III.B. Position of the Respondent

a) In its Reply, the Respondent maintains the understanding that the assessment in question constitutes a correct application of Law, and is not affected by any formal defect or violation of law due to error regarding the facts or the law.

b) The Respondent begins by invoking an exception of untimeliness of the request and consequent lapse of the right of action.

c) The Respondent understands that, by reason of the Applicant's voluntary adhesion to the electronic notification system (electronic mailbox of ViaCTT), the regime provided for in article 39º, 9 and 10, of the CTP applies to it – and the general regime for notifications does not apply, by force of article 102º, 4, of the CTP.

d) Thus, having the Applicant accessed its electronic mailbox on 24 September 2015, the three-month period was exhausted when, on 9 February 2016, it filed the request for establishment of the present Arbitral Tribunal.

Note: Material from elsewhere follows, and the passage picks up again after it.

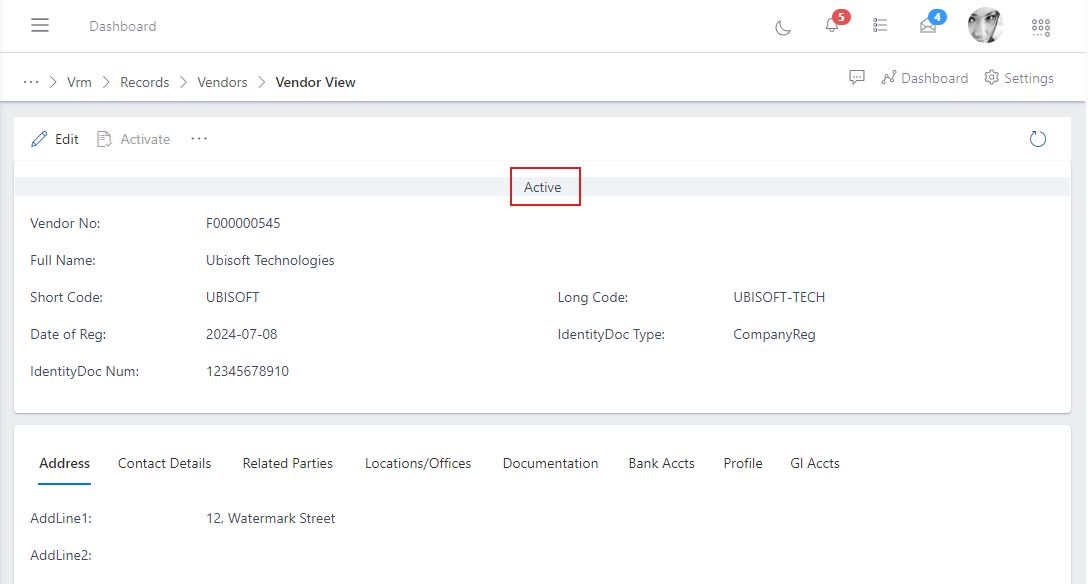The image size is (1088, 584).
Task: Open the hamburger navigation menu
Action: tap(40, 25)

e) The Respondent maintains therefore that the lapse of the right of action is verified, a dilatory exception that results in the dismissal of the instance, in accordance with article 89º of the Code of Administrative Procedure (CAP) and article 278º of the Civil Procedure Code, applicable by force of article 2º of the LRAT.

f) Beyond the exception presented, the Respondent also defends itself by way of substantive reply.

g) It begins by rejecting the allegation of defect of lack of substantiation, noting that all substantiation is contained in the Tax Inspection Report, being therefore contemporary with the assessment – thus evidencing conformity with article 77º of the GTL (in addition to articles 103º, 2 and 268º, 3 of the Constitution).

h) Furthermore, this is the correction of the self-assessment filed by the Applicant, and therefore cannot be unknown to the Applicant or incomprehensible to it. Moreover, the very mechanism provided for in article 60º, 3 of the GTL would indicate, in the Respondent's view, full possibility of substantiation based on the conclusions of an Inspection Report.

i) The Respondent also rejects the allegation of defect of breach of the right to prior hearing, recalling that it was the Applicant itself that waived that right when requested, in the face of the draft Final Inspection Report.

j) As to the alleged violation of law due to error regarding the facts and the law, the Respondent maintains that the Transfer Pricing regime applies, and begins by recalling that in 2012 the Applicant was owned 99% by, and B… was owned 99.9% by, the Parent Company, "C…" with registered office in Liechtenstein, and that B…'s invoicing to the Applicant represented approximately 67.5% of the total value of COGS (cost of goods sold and materials consumed).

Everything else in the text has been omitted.